One important thing to note is that banks do not hold all the money they receive from us.  It was implied by the fact that banks lend out money but banks normally only have a percentage of our deposits in cash with them.  If we theoretically all went to the banks and demanded all the money in our accounts at once, the bank would be unable to give it to us because they don't have enough cash on hand to satisfy all the liabilities.  These circumstances have happened in the past, called bank runs, especially in times of crisis.  An important thing to look for when choosing a bank is to make sure that it is FDIC insured.  FDIC is the federal government agency that insures your account with the bank so that you will be guaranteed to get your money from the government if the bank ever fails.  The current insurance amount is $250,000 per depositor, per insured bank for each account ownership category, and most of the big banks are FDIC insured.  If your local bank is a little smaller, I would double-check to make sure that it is FDIC insured so that it will be one less worry on your mind.

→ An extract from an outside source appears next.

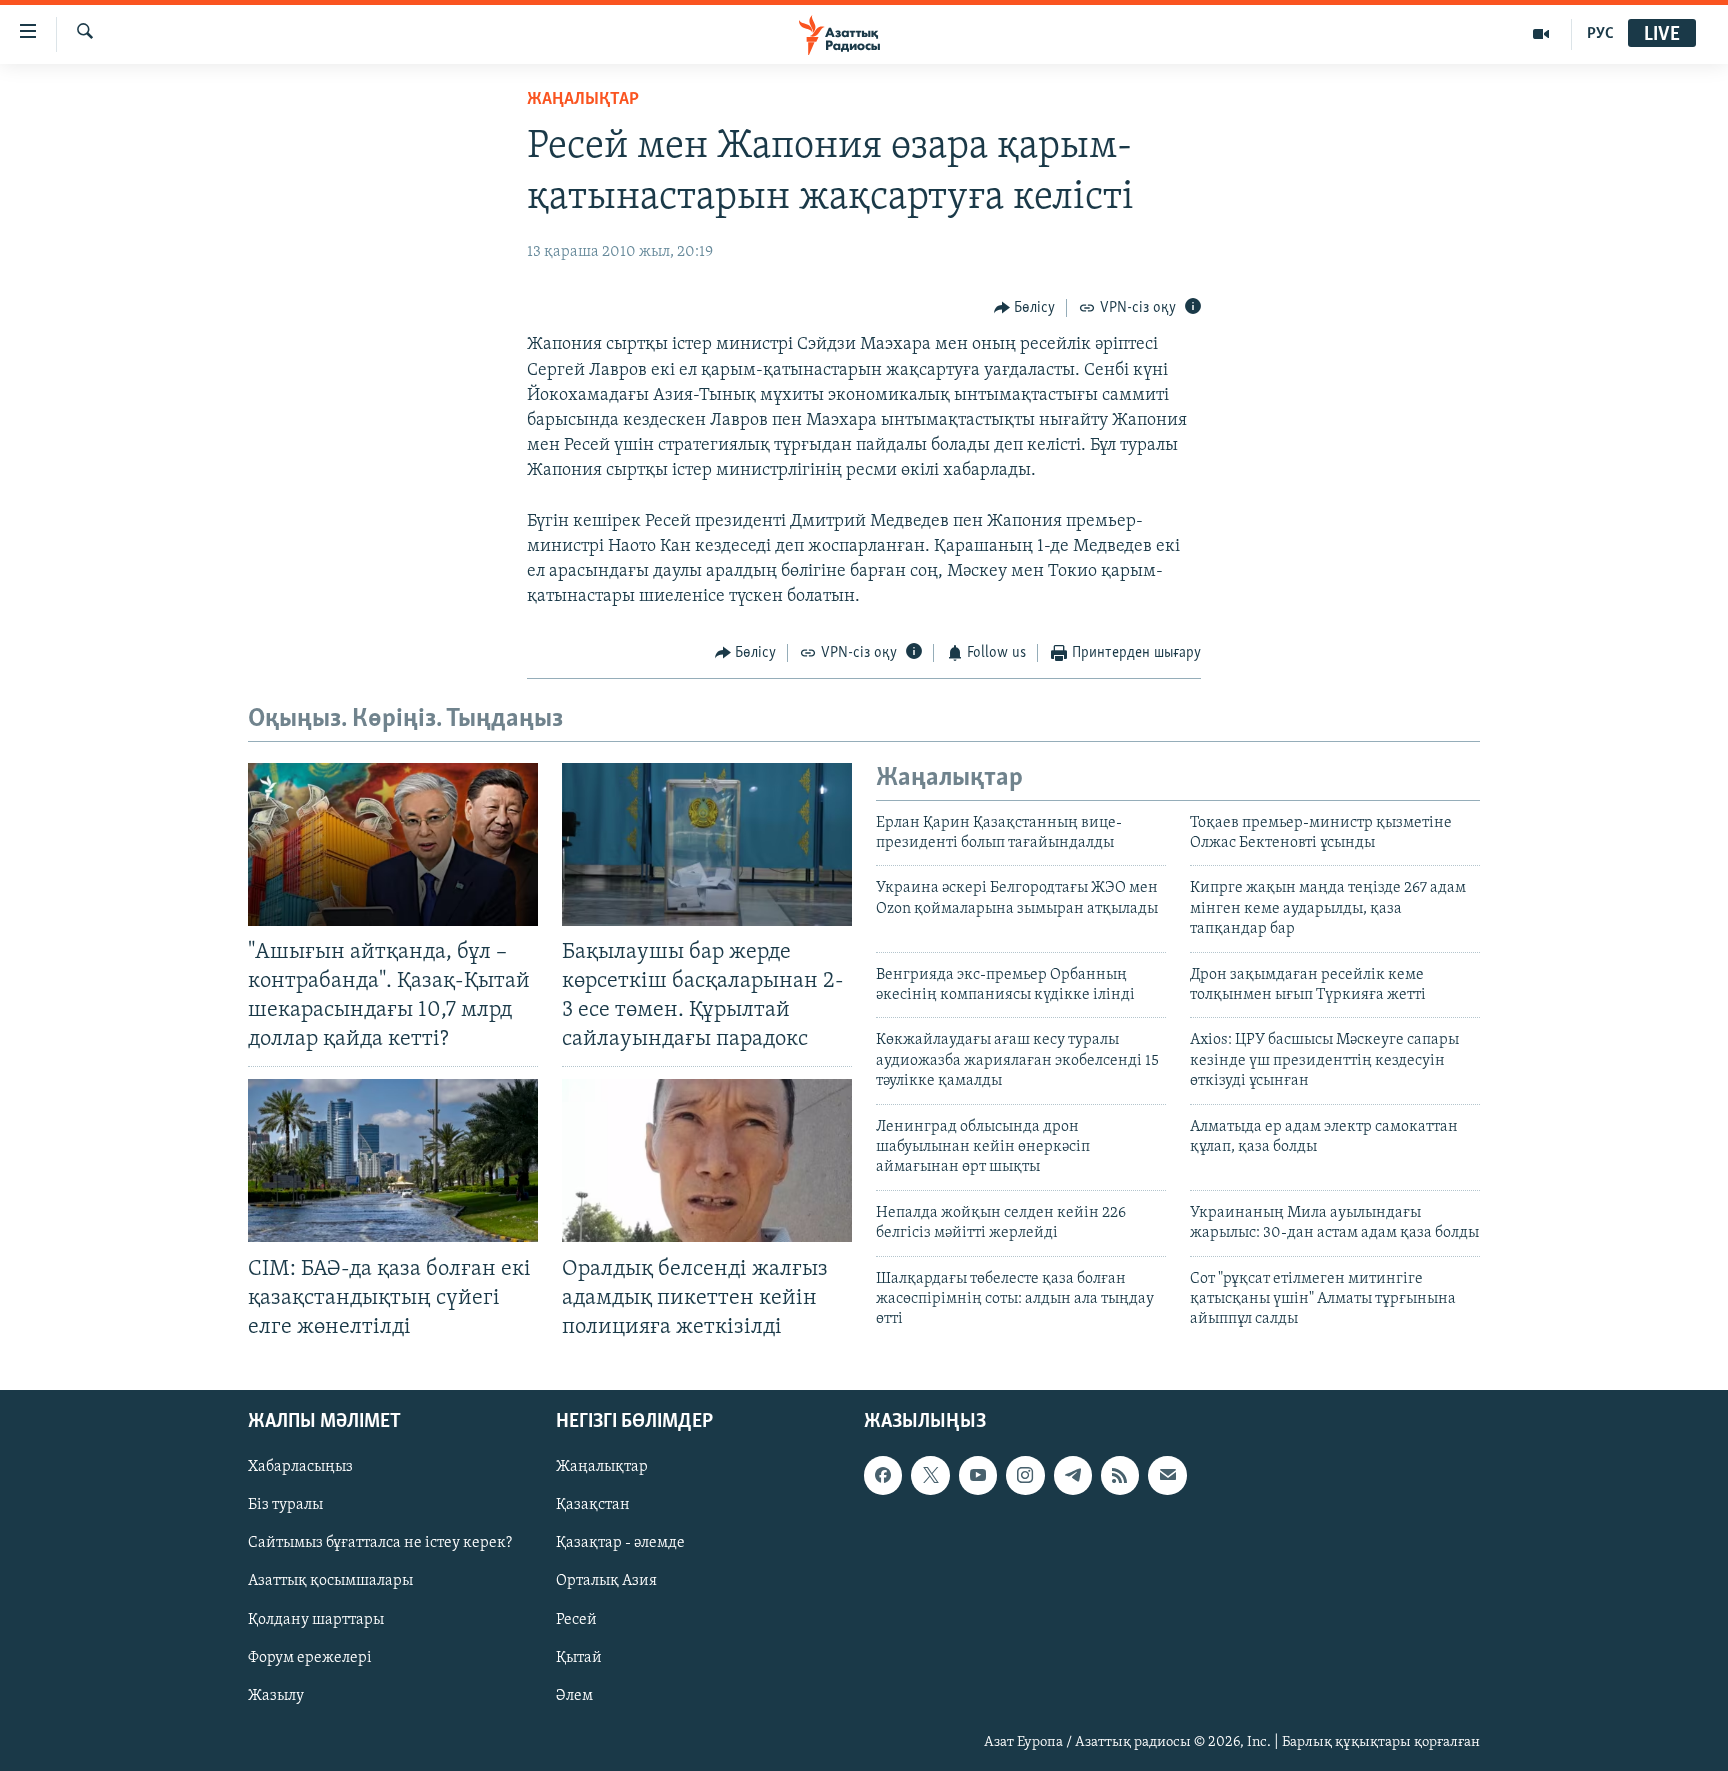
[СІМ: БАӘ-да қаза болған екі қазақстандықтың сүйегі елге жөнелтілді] (393, 1160)
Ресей (576, 1619)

One final thing to note about savings accounts is that there is a monthly limit on how many transfers you can make from the account.  The current limit is 6 outgoing transfers per month, and I don't believe it will change in the near future but it is possible it will change some time from now.  There is usually a fee charged if you go over this limit, but I usually just move the total sum of my credit card debt from my savings to a checking account in one transfer and then pay off each card separately.  Just keep in mind that with a savings account, there is a limit to how many times you can move money out of it (although not into it) while a checking account has no such restrictions.